━━ Provided material
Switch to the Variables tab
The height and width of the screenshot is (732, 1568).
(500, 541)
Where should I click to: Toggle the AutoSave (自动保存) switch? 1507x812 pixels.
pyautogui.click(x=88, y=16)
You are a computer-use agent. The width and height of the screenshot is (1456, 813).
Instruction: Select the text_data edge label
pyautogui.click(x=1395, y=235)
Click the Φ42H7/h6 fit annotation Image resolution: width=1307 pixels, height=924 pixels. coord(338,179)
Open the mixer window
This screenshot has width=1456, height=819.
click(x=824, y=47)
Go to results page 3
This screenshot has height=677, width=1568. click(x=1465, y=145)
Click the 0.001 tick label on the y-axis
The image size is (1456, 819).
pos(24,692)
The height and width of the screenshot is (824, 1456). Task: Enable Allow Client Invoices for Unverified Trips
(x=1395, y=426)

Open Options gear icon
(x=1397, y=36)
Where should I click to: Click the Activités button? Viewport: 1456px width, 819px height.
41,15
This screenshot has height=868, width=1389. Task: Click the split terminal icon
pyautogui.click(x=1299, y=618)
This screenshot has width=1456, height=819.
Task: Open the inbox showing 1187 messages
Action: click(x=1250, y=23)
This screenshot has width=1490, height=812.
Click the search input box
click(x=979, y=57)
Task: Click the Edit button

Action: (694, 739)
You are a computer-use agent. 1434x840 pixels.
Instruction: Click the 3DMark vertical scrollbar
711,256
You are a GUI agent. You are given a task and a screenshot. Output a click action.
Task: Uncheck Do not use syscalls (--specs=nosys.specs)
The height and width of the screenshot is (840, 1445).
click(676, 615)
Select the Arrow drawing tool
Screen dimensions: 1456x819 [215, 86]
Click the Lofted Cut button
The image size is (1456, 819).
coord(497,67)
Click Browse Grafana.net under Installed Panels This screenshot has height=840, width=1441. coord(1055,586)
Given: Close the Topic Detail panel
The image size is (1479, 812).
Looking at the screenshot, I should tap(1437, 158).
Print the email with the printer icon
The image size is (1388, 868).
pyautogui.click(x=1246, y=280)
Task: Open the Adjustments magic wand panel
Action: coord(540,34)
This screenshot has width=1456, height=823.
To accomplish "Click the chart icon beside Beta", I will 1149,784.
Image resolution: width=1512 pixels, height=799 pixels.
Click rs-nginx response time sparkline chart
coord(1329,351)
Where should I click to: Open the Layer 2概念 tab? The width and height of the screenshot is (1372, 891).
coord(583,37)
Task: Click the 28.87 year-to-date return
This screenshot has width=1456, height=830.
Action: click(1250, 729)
━━━━
Task statement: Please write out, exactly as they appear above, only the lines in the stretch from the line with "Go to results page 3" through the line with "Task: Uncheck Do".

Answer area:
Go to results page 3
This screenshot has height=677, width=1568. click(x=1465, y=145)
Click the 0.001 tick label on the y-axis
The image size is (1456, 819).
pos(24,692)
The height and width of the screenshot is (824, 1456). Task: Enable Allow Client Invoices for Unverified Trips
(x=1395, y=426)

Open Options gear icon
(x=1397, y=36)
Where should I click to: Click the Activités button? Viewport: 1456px width, 819px height.
41,15
This screenshot has height=868, width=1389. Task: Click the split terminal icon
pyautogui.click(x=1299, y=618)
This screenshot has width=1456, height=819.
Task: Open the inbox showing 1187 messages
Action: click(x=1250, y=23)
This screenshot has width=1490, height=812.
Click the search input box
click(x=979, y=57)
Task: Click the Edit button

Action: (694, 739)
You are a computer-use agent. 1434x840 pixels.
Instruction: Click the 3DMark vertical scrollbar
711,256
You are a GUI agent. You are given a task and a screenshot. Output a click action.
Task: Uncheck Do not use syscalls (--specs=nosys.specs)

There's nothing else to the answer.